Rows from a dataset
::::
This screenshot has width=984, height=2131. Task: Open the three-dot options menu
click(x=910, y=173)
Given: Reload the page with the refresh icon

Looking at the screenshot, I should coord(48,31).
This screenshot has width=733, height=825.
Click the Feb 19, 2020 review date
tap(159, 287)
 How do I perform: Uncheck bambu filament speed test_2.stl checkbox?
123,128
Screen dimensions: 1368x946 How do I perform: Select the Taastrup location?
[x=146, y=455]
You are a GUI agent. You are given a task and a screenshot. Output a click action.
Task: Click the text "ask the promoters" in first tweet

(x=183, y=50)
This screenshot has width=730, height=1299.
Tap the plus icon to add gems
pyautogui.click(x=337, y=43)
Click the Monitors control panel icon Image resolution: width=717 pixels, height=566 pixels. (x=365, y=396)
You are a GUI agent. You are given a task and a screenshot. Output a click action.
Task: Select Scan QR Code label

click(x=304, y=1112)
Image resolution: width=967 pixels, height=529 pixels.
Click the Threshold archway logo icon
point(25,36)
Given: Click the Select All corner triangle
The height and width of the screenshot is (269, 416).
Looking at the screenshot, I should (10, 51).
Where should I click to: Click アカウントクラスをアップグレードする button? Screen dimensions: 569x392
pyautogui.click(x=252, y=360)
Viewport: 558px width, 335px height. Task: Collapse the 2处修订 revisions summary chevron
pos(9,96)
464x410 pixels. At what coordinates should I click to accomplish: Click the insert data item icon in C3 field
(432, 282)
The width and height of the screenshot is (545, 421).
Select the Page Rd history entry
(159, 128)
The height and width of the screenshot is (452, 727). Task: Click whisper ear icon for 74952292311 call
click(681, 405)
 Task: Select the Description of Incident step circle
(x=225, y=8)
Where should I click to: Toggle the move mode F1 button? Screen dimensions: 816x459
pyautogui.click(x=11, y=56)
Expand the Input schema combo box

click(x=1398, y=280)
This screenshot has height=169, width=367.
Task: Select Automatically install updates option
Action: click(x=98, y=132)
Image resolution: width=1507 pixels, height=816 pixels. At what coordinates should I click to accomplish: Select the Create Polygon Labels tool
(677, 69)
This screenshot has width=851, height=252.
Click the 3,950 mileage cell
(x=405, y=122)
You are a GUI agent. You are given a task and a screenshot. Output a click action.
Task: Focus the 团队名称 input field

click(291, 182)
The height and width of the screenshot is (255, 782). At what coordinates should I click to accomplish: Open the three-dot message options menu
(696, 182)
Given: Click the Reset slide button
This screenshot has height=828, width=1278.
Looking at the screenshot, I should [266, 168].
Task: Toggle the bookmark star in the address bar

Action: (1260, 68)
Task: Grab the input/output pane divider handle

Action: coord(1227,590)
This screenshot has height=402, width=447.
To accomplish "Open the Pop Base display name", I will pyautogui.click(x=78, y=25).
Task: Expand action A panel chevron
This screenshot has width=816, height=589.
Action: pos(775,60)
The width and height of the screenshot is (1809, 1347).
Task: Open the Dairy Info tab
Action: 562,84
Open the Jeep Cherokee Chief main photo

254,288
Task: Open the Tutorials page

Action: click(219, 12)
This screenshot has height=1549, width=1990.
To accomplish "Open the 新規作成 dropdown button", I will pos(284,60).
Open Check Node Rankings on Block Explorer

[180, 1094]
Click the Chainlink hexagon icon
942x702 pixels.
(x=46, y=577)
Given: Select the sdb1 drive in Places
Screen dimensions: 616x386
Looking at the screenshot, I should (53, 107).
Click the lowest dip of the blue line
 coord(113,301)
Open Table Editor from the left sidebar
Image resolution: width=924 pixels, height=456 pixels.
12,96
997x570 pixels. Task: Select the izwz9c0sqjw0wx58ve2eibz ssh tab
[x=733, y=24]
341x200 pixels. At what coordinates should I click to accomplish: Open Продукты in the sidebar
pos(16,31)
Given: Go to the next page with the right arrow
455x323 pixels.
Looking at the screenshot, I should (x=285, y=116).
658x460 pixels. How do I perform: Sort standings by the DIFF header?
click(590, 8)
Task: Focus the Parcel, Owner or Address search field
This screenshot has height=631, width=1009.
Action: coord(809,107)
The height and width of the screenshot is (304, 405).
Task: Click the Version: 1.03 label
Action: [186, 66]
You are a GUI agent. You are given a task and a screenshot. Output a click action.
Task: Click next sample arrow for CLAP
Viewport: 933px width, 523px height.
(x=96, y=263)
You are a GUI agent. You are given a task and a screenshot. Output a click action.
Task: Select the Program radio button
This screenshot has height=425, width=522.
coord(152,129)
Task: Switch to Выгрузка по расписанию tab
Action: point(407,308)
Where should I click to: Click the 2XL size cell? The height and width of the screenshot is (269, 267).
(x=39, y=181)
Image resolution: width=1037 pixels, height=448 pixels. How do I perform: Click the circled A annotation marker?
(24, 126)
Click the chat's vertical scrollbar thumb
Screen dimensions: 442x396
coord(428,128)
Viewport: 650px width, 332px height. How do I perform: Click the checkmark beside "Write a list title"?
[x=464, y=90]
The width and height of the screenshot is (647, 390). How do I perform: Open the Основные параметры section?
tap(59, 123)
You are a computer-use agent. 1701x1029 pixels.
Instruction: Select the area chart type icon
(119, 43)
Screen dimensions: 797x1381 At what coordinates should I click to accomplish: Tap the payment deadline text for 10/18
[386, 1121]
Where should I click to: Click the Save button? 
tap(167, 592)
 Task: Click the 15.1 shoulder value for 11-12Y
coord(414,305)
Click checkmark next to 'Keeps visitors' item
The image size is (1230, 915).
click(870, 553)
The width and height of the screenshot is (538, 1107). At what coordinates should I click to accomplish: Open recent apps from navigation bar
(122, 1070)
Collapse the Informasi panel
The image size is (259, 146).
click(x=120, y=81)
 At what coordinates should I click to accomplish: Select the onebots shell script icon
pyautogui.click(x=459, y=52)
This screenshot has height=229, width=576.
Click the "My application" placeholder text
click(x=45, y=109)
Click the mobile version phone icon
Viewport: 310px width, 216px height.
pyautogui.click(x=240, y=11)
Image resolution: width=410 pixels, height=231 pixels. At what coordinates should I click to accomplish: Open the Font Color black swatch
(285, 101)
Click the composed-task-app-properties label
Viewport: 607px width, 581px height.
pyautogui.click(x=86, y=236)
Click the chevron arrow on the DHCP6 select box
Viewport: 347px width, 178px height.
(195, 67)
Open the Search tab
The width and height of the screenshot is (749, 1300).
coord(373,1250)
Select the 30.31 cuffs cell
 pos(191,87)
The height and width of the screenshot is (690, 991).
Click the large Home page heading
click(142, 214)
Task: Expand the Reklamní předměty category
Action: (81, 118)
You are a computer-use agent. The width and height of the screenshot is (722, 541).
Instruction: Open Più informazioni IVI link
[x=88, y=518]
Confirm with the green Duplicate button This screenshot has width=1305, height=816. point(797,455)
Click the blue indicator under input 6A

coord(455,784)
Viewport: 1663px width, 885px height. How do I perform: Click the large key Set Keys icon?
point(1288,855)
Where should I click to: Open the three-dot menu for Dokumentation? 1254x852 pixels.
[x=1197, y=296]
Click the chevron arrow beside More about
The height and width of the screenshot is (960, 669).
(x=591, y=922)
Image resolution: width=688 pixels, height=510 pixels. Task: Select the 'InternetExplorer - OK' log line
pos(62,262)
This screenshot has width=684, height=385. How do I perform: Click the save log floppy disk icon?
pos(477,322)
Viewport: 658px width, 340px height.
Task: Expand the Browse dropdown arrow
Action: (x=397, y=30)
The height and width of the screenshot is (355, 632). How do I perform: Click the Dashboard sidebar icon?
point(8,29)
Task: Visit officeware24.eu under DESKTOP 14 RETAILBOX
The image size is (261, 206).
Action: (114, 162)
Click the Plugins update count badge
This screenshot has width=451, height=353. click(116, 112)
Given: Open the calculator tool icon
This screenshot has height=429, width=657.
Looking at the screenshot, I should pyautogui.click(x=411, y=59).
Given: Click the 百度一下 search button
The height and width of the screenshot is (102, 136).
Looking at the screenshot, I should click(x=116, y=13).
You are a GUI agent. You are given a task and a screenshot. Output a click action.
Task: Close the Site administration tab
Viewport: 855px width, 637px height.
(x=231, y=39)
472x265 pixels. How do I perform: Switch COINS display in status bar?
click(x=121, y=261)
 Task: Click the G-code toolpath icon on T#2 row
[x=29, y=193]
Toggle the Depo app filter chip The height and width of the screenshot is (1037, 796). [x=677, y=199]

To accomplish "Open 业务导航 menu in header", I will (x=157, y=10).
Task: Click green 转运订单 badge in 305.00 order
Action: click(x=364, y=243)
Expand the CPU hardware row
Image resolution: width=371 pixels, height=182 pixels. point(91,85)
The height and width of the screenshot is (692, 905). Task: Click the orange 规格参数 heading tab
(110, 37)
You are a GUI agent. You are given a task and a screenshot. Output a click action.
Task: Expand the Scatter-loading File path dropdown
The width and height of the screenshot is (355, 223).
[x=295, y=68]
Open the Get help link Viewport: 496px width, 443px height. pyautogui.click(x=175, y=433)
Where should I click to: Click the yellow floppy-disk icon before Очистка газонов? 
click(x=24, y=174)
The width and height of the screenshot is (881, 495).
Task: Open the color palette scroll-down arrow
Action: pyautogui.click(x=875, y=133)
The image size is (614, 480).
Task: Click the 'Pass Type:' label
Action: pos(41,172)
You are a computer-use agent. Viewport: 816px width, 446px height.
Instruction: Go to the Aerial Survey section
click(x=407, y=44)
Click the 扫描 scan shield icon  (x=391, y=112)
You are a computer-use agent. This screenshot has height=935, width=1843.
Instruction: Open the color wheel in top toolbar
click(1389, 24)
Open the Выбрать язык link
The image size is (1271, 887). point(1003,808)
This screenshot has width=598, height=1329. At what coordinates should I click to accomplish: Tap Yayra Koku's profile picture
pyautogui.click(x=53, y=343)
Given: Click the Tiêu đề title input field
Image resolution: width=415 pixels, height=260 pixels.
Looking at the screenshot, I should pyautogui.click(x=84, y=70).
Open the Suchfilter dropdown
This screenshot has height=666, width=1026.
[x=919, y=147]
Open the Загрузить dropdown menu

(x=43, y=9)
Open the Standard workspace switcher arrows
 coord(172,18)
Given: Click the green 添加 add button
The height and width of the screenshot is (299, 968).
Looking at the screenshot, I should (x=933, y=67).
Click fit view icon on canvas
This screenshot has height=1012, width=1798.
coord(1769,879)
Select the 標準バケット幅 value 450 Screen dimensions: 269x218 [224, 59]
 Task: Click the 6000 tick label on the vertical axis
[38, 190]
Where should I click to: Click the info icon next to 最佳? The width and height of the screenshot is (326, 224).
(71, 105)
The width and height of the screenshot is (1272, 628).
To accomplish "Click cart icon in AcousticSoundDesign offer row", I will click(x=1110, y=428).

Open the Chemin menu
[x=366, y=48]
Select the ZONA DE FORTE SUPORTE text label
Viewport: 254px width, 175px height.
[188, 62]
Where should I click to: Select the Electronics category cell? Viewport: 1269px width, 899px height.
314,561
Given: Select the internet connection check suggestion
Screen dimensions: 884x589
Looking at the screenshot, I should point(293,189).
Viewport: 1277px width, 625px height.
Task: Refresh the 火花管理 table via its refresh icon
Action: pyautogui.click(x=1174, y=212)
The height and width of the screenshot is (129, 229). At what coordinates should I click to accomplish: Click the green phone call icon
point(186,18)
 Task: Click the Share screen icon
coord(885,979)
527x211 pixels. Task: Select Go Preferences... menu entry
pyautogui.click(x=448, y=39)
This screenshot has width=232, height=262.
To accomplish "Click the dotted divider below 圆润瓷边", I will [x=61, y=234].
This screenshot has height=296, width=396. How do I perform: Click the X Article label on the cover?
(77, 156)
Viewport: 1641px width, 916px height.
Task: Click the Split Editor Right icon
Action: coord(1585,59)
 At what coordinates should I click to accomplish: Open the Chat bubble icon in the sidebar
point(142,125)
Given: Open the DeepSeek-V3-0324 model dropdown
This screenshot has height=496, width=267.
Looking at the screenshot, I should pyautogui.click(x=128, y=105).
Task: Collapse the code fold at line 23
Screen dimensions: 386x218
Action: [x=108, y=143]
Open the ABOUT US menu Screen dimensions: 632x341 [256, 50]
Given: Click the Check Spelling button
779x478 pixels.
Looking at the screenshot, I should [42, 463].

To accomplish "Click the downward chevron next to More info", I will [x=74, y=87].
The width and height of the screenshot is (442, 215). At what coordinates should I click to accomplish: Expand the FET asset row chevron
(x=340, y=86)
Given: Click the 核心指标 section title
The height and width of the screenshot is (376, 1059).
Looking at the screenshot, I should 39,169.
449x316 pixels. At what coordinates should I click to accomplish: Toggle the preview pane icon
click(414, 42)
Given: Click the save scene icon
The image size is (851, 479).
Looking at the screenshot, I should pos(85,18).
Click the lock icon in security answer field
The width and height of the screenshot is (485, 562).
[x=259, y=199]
::::
Identify every line of the records above that contains the word "blue", and copy each one. Case counts.

§ **EXPECTED ANSWER**
Click the lowest dip of the blue line
Click the blue indicator under input 6A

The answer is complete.